Les députés nigériens ont voté unanimement lundi soir à l'unanimité, le déploiement de troupes dans le nord du Nigeria. Une volonté collective exprimée avec la gravité martiale requise, la solennité patriotique admise. Avaient-ils un autre choix que celui de la dignité et de l’honneur. Devant la déferlante terroriste, il faut aller au-devant pour parer au pire. Un positionnement politico-militaire qui a l’avantage de s’intégrer dans une stratégie combative régionale visant à contrer les « fous de Dieu » ; ceux-là mêmes qui sacrifient des femmes en kamikazes, violent, volent et tuent impunément femmes et enfants, vieux et jeunes. Sans pitié.
Le leadership de l'UA
Les quatre pays désormais officiellement engagés, ne vont certainement pas tarder à être rejoints par des voisins solidaires ou apeurés. La communauté internationale, sous le leadership de l’Union africaine, devrait rapidement apporter tout le soutien requis en vue de permettre aux 87OO soldats engagés d’« écraser » l’ennemi commun, de manière intelligente et fulgurante, dans le strict respect des droits de l’homme. Car il ne faudrait surtout pas utiliser les mêmes armes inhumaines que Boko Haram !

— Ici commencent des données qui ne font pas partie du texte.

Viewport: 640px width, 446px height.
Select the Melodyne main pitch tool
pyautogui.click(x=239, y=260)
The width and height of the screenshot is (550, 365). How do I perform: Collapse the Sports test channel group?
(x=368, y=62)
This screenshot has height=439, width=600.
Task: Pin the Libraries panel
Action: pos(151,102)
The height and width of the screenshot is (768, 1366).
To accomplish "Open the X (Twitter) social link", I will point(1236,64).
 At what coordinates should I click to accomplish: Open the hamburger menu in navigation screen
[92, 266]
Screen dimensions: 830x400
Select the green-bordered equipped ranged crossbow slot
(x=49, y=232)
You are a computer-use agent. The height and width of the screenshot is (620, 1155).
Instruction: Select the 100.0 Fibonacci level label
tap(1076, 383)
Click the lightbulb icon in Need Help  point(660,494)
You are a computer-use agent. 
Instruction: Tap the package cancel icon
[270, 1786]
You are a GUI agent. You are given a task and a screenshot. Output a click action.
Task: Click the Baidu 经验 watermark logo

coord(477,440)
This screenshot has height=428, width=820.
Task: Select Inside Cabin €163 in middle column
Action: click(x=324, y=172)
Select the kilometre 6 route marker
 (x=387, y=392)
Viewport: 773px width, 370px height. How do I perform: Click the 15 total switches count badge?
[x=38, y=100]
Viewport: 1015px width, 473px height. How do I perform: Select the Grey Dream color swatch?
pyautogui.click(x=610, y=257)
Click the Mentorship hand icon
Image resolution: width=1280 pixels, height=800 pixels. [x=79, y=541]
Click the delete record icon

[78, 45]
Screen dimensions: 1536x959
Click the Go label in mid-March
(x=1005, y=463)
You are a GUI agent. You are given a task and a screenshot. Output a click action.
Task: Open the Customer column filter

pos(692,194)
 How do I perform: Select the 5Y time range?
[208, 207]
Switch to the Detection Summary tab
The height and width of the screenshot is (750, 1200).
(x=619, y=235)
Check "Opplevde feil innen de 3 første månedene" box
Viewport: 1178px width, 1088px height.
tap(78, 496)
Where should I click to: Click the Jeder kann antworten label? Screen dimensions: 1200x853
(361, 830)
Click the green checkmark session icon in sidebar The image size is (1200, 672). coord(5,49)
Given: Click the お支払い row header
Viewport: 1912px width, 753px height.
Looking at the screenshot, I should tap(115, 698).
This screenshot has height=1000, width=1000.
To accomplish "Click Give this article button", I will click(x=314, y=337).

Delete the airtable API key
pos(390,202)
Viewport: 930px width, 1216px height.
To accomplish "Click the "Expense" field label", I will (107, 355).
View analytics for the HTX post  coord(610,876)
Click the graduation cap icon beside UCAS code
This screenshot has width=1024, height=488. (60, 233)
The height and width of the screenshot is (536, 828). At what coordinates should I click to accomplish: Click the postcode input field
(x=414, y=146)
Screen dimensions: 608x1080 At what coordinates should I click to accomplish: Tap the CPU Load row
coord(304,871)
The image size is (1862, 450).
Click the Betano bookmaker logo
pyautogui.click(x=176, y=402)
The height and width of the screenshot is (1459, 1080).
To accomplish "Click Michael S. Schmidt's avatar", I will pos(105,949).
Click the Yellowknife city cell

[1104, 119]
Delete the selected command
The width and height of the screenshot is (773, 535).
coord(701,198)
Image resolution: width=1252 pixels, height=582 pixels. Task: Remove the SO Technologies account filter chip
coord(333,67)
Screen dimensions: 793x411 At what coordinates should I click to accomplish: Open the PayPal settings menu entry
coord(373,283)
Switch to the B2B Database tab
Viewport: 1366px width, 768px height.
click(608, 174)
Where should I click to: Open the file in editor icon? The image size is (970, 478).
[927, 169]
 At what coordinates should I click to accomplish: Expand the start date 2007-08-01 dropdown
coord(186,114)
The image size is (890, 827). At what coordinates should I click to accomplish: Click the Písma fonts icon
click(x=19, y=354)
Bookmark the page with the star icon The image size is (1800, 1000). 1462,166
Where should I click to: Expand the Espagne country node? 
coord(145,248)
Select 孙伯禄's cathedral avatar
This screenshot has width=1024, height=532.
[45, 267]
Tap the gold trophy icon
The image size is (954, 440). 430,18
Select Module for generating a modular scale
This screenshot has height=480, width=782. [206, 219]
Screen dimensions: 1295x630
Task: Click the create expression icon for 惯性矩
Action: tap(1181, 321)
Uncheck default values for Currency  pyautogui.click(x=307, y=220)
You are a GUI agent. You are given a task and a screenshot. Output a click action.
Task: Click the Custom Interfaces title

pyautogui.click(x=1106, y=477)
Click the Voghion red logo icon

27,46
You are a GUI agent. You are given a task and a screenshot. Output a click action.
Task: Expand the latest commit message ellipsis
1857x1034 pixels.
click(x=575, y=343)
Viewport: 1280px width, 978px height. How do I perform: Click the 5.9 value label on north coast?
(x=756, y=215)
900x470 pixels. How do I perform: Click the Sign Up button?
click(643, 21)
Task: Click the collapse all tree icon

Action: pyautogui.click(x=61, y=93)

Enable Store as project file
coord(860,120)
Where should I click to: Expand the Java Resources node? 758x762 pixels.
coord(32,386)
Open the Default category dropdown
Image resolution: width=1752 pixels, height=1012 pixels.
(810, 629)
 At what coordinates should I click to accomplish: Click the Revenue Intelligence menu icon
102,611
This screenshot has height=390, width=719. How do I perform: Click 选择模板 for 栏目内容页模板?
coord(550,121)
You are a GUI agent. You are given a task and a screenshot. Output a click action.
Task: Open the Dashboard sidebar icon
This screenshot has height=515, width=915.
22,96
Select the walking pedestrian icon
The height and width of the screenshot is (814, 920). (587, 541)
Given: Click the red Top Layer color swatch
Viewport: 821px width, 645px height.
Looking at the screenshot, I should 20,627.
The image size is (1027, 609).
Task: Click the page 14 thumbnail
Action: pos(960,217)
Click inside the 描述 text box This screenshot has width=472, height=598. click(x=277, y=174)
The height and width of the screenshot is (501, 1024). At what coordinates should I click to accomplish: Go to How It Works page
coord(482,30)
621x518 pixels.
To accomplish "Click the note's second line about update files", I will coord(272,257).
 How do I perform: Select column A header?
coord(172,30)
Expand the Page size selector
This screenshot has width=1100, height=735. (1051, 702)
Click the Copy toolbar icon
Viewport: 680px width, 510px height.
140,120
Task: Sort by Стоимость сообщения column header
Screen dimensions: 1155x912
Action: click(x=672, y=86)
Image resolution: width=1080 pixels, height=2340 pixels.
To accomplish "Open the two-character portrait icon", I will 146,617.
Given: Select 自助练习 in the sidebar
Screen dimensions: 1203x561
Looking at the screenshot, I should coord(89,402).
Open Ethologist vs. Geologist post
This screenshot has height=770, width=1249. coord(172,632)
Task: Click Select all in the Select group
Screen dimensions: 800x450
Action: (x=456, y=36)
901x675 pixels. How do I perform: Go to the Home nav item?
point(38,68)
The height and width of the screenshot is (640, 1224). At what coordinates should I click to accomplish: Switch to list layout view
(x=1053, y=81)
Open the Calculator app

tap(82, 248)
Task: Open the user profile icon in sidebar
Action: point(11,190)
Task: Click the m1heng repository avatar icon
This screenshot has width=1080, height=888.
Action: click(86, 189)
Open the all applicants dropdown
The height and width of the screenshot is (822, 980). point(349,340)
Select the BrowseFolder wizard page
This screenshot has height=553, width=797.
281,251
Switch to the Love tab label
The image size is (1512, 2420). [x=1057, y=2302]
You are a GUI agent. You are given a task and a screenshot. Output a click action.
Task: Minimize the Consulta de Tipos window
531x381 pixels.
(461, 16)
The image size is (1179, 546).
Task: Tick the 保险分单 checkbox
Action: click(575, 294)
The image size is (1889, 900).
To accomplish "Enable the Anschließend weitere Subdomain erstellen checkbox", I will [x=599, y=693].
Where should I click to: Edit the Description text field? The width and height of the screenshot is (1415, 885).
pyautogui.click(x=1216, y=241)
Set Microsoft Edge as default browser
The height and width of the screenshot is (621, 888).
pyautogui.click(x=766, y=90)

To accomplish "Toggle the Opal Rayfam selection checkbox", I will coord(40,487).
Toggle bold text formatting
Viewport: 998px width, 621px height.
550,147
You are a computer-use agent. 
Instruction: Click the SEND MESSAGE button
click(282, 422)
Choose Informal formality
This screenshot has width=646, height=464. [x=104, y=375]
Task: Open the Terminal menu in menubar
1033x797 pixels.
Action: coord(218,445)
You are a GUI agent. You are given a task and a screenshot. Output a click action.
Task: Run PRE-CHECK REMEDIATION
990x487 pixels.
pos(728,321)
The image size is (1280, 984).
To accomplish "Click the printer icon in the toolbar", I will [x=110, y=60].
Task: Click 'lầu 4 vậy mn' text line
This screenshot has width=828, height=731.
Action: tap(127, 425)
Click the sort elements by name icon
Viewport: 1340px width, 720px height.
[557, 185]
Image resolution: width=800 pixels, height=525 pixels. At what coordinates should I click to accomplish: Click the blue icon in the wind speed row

A la cruauté, à la lâcheté et à la cupidité des affidés de Boubakar Shekau, il faudra opposer une humanité raisonnée, une flexibilité tactique, pour éviter toute hécatombe. Cibler les zones de concentration de ces bandits, avoir le flair pour les identifier quand ils veulent se fusionner au sein des populations, pour minimiser les dégâts avec une complicité assumée des autochtones.
Lucidité objective
Tout cela demande une capacité d’anticipation sur les événements militaires à venir, une force de réaction rapide pour neutraliser les rebelles dans leurs tanières. Une lucidité objective pour se concerter dans l’action sur le terrain, tout en consultant les potentielles futures cibles de Boko Haram dans leur ambition de création d’un Etat islamique en Afrique, certainement en connexion avec leurs frères d’armes du Mali, de Libye, d’Algérie et d’ailleurs.
Concomitamment aux combats, il faut savoir tarir les sources obscures de financement. Le nerf de la guerre doit être passé au microscope des stratèges de la guerre des quatre pays cités plus haut, afin de mettre toutes les chances de leurs côtés.